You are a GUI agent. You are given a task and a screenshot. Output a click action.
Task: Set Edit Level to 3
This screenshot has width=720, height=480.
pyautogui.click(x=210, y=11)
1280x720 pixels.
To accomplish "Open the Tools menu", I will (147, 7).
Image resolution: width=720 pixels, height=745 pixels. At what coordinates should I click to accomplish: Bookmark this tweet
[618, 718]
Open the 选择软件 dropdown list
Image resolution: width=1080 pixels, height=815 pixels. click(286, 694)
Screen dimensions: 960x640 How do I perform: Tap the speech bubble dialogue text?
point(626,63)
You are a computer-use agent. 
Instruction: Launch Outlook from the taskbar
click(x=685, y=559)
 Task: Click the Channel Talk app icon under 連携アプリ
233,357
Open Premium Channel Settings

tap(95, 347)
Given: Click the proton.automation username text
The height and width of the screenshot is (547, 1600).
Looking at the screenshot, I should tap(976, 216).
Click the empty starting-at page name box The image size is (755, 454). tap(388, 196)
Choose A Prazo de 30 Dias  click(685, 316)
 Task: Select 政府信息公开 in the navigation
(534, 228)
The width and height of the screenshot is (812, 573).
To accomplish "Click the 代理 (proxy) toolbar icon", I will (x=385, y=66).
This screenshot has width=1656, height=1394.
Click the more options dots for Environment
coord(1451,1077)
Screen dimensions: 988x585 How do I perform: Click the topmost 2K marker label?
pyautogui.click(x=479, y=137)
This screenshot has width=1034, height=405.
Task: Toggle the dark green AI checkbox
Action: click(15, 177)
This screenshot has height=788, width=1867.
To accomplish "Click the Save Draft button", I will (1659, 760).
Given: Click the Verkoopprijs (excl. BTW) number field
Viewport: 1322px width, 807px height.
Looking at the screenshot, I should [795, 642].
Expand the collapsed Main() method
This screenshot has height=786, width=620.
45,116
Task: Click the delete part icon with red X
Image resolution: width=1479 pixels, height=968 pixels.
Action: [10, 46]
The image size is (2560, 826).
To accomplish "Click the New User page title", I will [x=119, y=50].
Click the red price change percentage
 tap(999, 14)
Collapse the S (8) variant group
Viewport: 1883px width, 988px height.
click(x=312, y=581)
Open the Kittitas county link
──────────
To do
Retype the data exactly as it reads.

Solution to the problem
You are a GUI agent. You are given a task and a screenshot. Output a click action.
Task: Set Edit Level to 3
This screenshot has width=720, height=480.
pyautogui.click(x=210, y=11)
1280x720 pixels.
To accomplish "Open the Tools menu", I will (147, 7).
Image resolution: width=720 pixels, height=745 pixels. At what coordinates should I click to accomplish: Bookmark this tweet
[618, 718]
Open the 选择软件 dropdown list
Image resolution: width=1080 pixels, height=815 pixels. click(286, 694)
Screen dimensions: 960x640 How do I perform: Tap the speech bubble dialogue text?
point(626,63)
You are a computer-use agent. 
Instruction: Launch Outlook from the taskbar
click(x=685, y=559)
 Task: Click the Channel Talk app icon under 連携アプリ
233,357
Open Premium Channel Settings

tap(95, 347)
Given: Click the proton.automation username text
The height and width of the screenshot is (547, 1600).
Looking at the screenshot, I should tap(976, 216).
Click the empty starting-at page name box The image size is (755, 454). tap(388, 196)
Choose A Prazo de 30 Dias  click(685, 316)
 Task: Select 政府信息公开 in the navigation
(534, 228)
The width and height of the screenshot is (812, 573).
To accomplish "Click the 代理 (proxy) toolbar icon", I will (x=385, y=66).
This screenshot has width=1656, height=1394.
Click the more options dots for Environment
coord(1451,1077)
Screen dimensions: 988x585 How do I perform: Click the topmost 2K marker label?
pyautogui.click(x=479, y=137)
This screenshot has width=1034, height=405.
Task: Toggle the dark green AI checkbox
Action: click(15, 177)
This screenshot has height=788, width=1867.
To accomplish "Click the Save Draft button", I will (1659, 760).
Given: Click the Verkoopprijs (excl. BTW) number field
Viewport: 1322px width, 807px height.
Looking at the screenshot, I should [795, 642].
Expand the collapsed Main() method
This screenshot has height=786, width=620.
45,116
Task: Click the delete part icon with red X
Image resolution: width=1479 pixels, height=968 pixels.
Action: [10, 46]
The image size is (2560, 826).
To accomplish "Click the New User page title", I will [x=119, y=50].
Click the red price change percentage
 tap(999, 14)
Collapse the S (8) variant group
Viewport: 1883px width, 988px height.
click(x=312, y=581)
Open the Kittitas county link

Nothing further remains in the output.